1911 Encyclopædia Britannica/Triphenylmethane
TRIPHENYLMETHANE, (C6H5)3CH, a hydrocarbon, important as being the parent substance of several series of exceedingly valuable dyestuffs, e.g. rosanilines and malachite greens derived from aminotriphenylmethanes, and aurins and phthaleins derived from oxytriphenylmethanes. It is obtained by condensing benzal chloride with mercury diphenyl (Kekulé and Franchimont, Ber., 1872, 5, p. 907); from benzal chloride or benzotrichloride and zinc dust or aluminium chloride; from chloroform or carbon tetrachloride and benzene in the presence of aluminium chloride; and deamidating di- and tri-aminotriphenylmethane with nitrous acid and alcohol (O. and E. Fischer, Ann., 1881, 206, p. 152). The last reaction is most important, for it established the connexion between this hydrocarbon and the rosanilines. Triphenylmethane is a white crystalline solid, melting at 92° and boiling at 358°. It separates from benzene and thiophene with one molecule of the “ solvent of crystallization.” On oxidation it gives triphenylcarbinol, (C6H5)3C·OH, and reduction with hydriodic acid and red phosphorus gives benzene and toluene. It combines with potassium to give (C6H5)3CK, which with carbon dioxide gives potassium triphenylacetate, (C6H5)3C·CO2K. Fuming nitric acid gives a paratrinitro substitution derivative which on reduction gives paraleucaniline; the salt of the carbinol formed on oxidizing this substance is the valuable dye rosaniline.

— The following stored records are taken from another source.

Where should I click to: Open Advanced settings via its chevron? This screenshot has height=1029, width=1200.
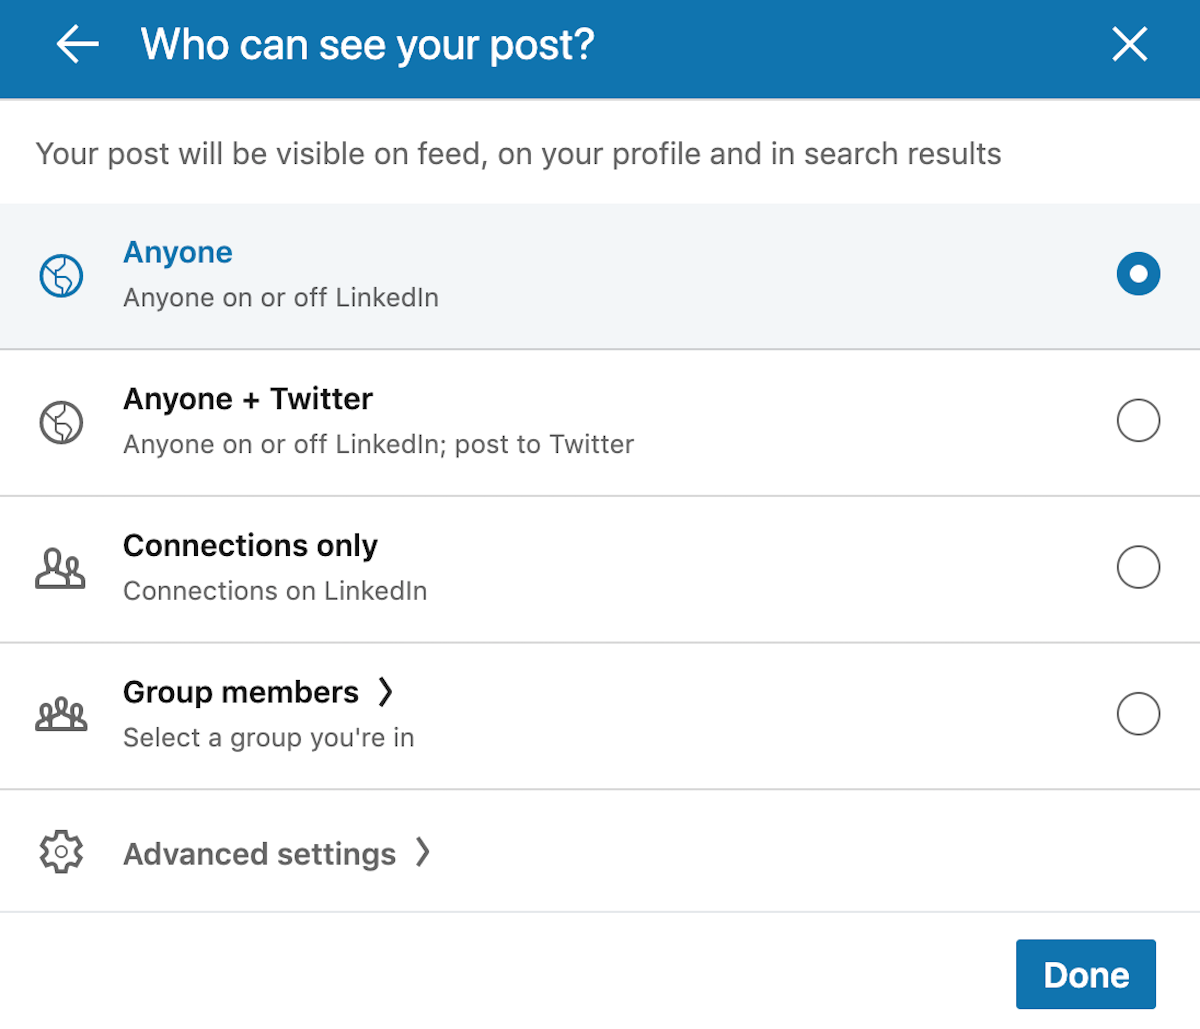tap(424, 852)
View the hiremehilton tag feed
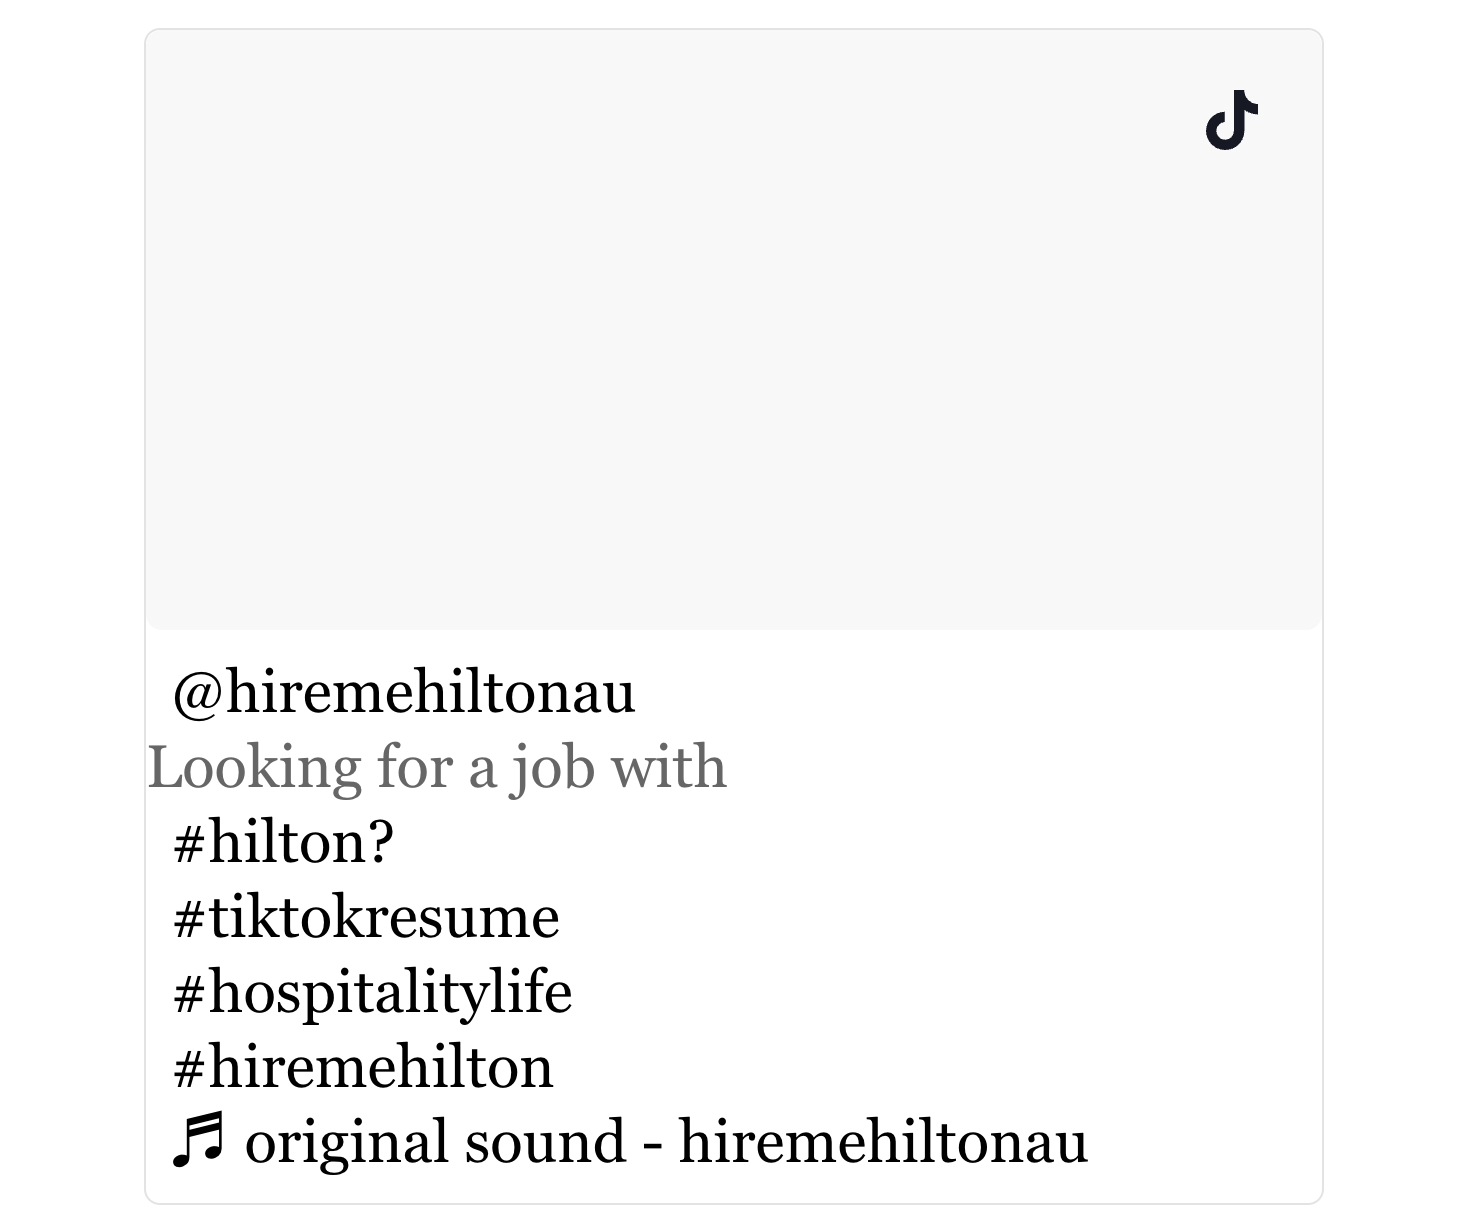The width and height of the screenshot is (1480, 1232). [363, 1067]
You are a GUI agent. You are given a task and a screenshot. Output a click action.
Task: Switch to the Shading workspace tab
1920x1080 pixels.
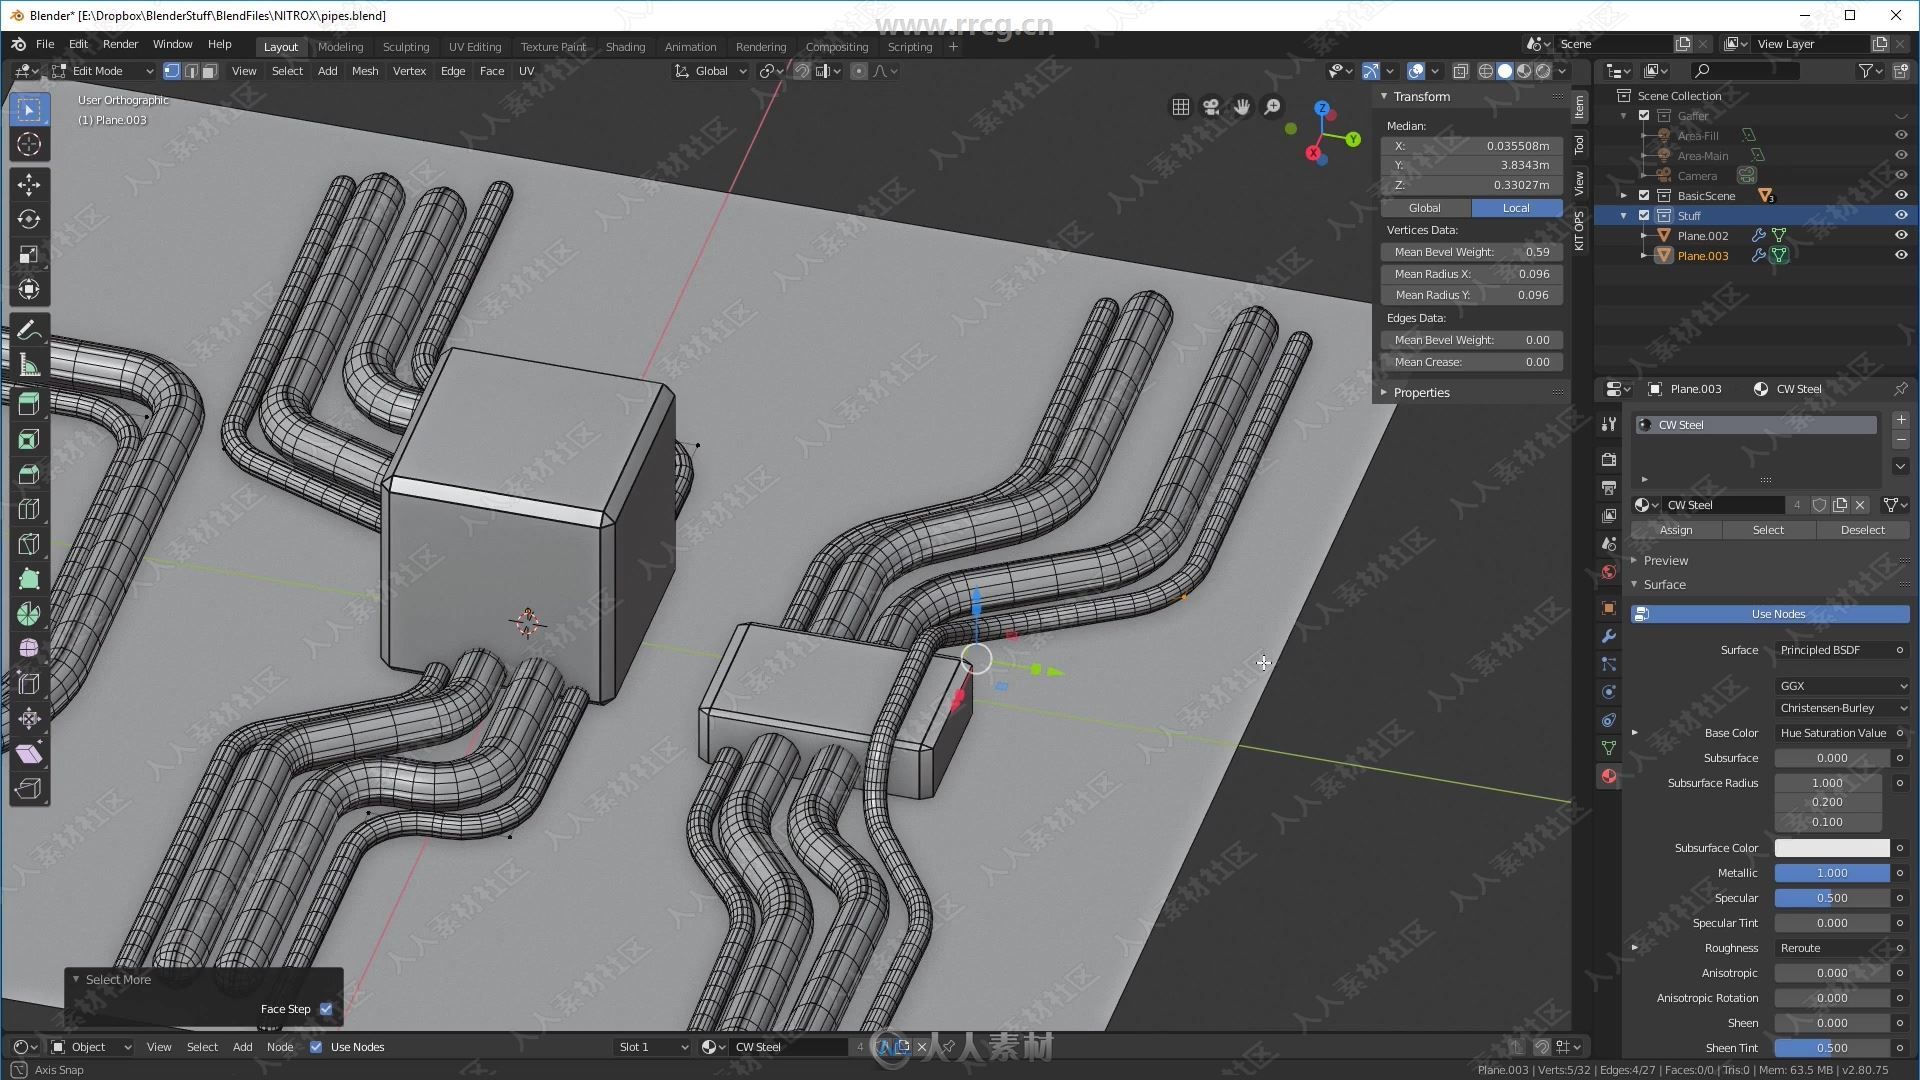[624, 45]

Considerable interest is attached to the remarkable series of hydrocarbons obtained by Gomberg (Ber., 1900, 33, p. 3150, et seq.) by acting on triphenylmethane chloride (from triphenylmethane carbinol and phosphorus pentachloride, or from carbon tetrachloride and benzene in the presence of aluminium chloride) and its homologues with zinc, silver or mercury. Triphenylmethane chloride yields triphenylmethyl; ditolylphenylmethyl and tritolylmethyl have also been prepared. They behave as unsaturated compounds, combining with oxygen to form peroxides and with the halogens to form triarylmethane halides. Triphenylmethyl also combines with ethers and esters, but the compounds so formed are unsaturated. In the solid state triphenyl is colourless, crystalline and bi molecular. It was thought that it might be identical with hexaphenylethane, but the supposed synthesis of this substance by Ullmann and Borsum (Ber., 1902, 35, p. 2877) appeared to disprove this, although it showed that triphenylmethyl readily isomerized into their product, under the influence of catalysts. A.E. Tschitschibabin (Ber., 1908, 41, p. 2421), however, has shown that Ullmann and Borsum's preparation was para-benzhydroltetraphenylmethane (C6H5)2CH·C6H4·C(C6H5)3; and the view that solid triphenylrnethyl is hexaphenylethane has much in its favour. Another remarkable fact is that these substances yield coloured solutions in organic solvents; triphenylmethyl gives a yellow solution, whilst ditolylphenyl and tritolylmethyls give orange solutions which on warming turn to a violet and to a magenta, the changes being reversed on cooling. Several views have been published to explain this fact. A summary is given by Tschitschibabin (Journ. prak. Chem., 1907 (ii.), 74, p. 340). It ap ears probable that the solutions contain a quinonoid modification (see Gomberg and Cone, Ann., 1909, 370, p. 142).